3.      Penataan Ulang Sistem Pemerintahan
Usaha lain yang dilakukan Al-Ma’mun adalah melakukan penataan ulang tentang sistem pemerintahan yang pernah mengalami kemunduran pada masa pemerintahan kakaknya Al-Amin. Penataan sistem pemerintahan ini menjadi suatu yang sangat penting untuk segera dilakukan.
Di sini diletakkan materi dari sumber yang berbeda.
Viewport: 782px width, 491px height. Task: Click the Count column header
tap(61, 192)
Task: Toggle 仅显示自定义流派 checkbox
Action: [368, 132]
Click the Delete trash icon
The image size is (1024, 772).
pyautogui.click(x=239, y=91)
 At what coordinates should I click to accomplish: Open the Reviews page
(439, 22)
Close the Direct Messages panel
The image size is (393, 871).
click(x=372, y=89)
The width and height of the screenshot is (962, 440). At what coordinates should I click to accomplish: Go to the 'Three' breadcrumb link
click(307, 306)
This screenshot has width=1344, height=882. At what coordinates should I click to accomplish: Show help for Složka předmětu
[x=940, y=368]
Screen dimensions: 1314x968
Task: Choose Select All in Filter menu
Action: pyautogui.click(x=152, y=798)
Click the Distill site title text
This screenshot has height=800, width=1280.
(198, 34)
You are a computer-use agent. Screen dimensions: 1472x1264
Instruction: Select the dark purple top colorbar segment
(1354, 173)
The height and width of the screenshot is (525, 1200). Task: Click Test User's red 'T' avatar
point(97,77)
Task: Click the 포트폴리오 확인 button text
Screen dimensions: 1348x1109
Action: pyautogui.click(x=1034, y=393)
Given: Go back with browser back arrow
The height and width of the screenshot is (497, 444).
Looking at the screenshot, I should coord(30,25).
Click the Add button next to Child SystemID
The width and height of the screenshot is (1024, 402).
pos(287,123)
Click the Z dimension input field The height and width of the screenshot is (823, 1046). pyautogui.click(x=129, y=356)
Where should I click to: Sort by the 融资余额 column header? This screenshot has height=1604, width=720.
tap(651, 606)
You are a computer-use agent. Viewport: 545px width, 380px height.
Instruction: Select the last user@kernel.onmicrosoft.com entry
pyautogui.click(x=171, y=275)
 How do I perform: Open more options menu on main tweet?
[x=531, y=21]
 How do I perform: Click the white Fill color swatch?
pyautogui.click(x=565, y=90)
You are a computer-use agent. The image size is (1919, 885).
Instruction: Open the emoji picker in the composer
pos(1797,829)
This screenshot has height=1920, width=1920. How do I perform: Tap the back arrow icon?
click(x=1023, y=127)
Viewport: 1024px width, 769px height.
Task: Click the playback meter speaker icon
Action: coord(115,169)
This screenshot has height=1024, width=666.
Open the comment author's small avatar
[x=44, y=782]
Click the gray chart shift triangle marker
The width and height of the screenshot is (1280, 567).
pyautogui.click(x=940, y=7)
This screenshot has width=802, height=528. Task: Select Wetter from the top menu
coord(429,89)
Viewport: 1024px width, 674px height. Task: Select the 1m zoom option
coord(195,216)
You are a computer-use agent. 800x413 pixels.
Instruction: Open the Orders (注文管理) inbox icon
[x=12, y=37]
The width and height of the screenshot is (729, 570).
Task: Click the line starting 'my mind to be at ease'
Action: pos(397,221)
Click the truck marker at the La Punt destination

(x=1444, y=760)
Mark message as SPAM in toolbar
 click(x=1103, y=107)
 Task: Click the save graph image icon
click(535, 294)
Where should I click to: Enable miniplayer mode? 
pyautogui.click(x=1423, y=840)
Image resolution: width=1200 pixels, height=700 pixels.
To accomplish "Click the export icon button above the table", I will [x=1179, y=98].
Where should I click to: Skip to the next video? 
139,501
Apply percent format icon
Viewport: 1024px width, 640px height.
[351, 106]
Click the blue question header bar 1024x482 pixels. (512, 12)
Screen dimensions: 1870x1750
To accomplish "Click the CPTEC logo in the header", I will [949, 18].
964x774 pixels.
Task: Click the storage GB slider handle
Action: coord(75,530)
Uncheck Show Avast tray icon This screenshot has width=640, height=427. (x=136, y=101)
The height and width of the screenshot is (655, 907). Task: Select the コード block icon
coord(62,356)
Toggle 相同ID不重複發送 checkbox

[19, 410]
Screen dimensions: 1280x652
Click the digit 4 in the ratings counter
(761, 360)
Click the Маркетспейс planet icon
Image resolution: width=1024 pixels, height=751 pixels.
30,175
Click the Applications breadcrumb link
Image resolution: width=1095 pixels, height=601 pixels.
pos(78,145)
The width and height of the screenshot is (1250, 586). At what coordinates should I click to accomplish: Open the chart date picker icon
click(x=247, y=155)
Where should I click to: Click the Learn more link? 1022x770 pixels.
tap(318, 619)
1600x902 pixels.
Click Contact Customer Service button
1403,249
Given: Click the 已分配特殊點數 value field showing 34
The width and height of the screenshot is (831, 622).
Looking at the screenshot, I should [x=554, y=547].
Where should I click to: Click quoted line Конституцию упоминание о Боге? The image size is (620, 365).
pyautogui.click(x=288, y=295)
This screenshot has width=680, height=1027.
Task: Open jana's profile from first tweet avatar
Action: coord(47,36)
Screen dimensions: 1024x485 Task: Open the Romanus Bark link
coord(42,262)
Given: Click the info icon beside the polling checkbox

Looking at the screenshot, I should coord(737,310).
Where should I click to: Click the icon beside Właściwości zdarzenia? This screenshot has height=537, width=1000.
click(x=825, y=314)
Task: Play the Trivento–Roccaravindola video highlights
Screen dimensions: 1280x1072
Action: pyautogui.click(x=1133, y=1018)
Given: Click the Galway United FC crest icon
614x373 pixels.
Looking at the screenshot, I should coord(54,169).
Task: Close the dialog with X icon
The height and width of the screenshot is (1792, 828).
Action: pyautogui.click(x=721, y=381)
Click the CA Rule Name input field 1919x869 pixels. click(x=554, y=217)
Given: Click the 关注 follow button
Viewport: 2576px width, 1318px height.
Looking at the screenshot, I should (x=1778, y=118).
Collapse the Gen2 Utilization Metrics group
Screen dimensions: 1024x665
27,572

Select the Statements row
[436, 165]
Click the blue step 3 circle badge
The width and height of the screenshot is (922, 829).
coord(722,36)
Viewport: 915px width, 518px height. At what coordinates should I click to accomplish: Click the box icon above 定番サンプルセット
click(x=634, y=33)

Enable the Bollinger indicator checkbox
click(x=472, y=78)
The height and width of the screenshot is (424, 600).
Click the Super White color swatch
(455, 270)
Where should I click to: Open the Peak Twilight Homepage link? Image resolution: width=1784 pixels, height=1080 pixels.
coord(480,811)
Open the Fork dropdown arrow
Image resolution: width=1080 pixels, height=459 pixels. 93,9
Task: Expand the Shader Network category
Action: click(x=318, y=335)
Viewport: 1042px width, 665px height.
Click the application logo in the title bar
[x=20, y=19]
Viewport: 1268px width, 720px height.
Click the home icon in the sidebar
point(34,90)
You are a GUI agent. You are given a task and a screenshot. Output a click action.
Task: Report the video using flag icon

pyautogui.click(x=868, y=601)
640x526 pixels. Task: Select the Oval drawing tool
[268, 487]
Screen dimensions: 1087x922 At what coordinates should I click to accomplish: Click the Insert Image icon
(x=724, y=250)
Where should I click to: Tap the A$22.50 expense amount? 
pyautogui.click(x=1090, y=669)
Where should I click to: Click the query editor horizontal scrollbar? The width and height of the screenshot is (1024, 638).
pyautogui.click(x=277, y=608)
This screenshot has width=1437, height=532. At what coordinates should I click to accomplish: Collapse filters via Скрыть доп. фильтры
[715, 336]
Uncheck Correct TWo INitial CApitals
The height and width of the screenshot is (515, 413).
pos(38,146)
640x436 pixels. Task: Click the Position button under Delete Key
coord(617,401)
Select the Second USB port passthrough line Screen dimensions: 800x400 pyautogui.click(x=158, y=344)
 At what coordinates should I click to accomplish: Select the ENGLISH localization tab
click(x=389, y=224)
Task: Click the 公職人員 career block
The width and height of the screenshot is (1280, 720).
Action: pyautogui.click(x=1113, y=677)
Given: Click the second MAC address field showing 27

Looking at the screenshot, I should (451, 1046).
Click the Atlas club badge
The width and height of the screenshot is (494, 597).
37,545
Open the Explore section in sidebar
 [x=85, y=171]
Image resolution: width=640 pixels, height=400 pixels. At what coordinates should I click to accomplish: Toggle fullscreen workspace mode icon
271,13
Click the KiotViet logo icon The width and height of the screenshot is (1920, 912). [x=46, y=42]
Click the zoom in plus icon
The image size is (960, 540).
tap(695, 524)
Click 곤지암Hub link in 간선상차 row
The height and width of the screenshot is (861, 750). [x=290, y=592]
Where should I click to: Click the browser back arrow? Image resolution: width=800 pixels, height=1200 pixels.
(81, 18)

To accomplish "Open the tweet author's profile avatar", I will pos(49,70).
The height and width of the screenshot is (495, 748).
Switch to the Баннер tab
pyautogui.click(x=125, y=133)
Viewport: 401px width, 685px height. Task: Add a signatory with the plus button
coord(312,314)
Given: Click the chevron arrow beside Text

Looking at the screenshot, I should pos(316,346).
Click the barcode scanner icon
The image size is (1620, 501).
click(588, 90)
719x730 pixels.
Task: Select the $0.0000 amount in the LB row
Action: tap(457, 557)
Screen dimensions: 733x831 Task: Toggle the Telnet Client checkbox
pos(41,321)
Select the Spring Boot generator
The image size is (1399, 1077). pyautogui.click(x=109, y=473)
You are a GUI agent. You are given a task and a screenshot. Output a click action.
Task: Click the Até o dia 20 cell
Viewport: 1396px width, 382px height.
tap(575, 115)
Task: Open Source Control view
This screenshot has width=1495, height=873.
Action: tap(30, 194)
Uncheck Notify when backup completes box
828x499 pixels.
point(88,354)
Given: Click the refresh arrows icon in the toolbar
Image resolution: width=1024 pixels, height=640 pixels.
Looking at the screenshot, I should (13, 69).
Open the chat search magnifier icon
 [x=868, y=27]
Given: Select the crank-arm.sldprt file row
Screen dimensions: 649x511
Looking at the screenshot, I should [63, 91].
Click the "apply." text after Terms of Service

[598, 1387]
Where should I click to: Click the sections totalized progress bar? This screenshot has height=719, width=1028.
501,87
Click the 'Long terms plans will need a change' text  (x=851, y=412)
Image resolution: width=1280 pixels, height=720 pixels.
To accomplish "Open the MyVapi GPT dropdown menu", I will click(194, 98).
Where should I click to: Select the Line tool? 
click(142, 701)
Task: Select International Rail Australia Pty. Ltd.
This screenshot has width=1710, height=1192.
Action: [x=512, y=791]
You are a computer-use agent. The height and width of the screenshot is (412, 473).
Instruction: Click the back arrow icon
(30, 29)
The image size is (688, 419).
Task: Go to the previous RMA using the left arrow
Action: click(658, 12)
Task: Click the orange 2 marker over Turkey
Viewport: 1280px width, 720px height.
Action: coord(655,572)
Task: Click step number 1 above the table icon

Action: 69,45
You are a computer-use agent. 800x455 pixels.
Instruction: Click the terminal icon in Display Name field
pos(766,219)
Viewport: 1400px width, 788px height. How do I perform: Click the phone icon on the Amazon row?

Karena sistem yang sebenarnya telah mapan, yakni ketika ayahnya Harun Arrasyid memerintah, Dan dilanjutkan oleh kakaknya Al-Amin yang mengalami masa berhenti dan tidak berjalannya sistem secara maksimal.
Melihat begitu pentingnya penataan itu, maka Al-Ma’mun mengangkat Ahmad bin Khalik sebagai kepala rumah tangga istana, dan mengangkat pejabat Negara yang  memiliki pengetahuan dan keterampilan yang berkaitan dengan Negara.
4.      Pembentukan Badan Intelijen
Khalifah Al-Ma’un membentuk badan-badan intelejen, baik dari dalam maupun luar negeri untuk melakukan pengkontrolan dan memberikan informasi terhadap kerja dan tugas-tugas  para pejabat yang diangkat terutama wilayah jajahannya, yakni Biyzantium. Semua ini akan dijadikan bahan pembuatan  kebijakan pemerintahannya.
5.      Pembentukan Badan Negara
Kebijakan lain yang dikeluarkan Al-Ma’mun adalah pembentukan badan Negara yang anggotanya terdiri dari wakil semua golongan masyarakat. Tidak ada perbedaan kelas ataupun agama. Dewan ini bertugas melayani masyarakat. Para wakil rakyat mendapat kebebasan penuh didalam mengemukakan pendapat dan bebas berdiskusi didepan Khalifah.
6.      Toleransi Beragama
Yakni kebebasan beragama. Masyarakat non muslim yang berada dibawah kekuasaannya dilindungi dan diberikan haknya sebagai warga Negara. Bahkan sejumlah non muslim menduduki jabatan penting di pemerintahan. Seperti Gabriel bin Bakhisthu, seorang sarjana Kristen yang memegang posisi penting dikekhalifahannya.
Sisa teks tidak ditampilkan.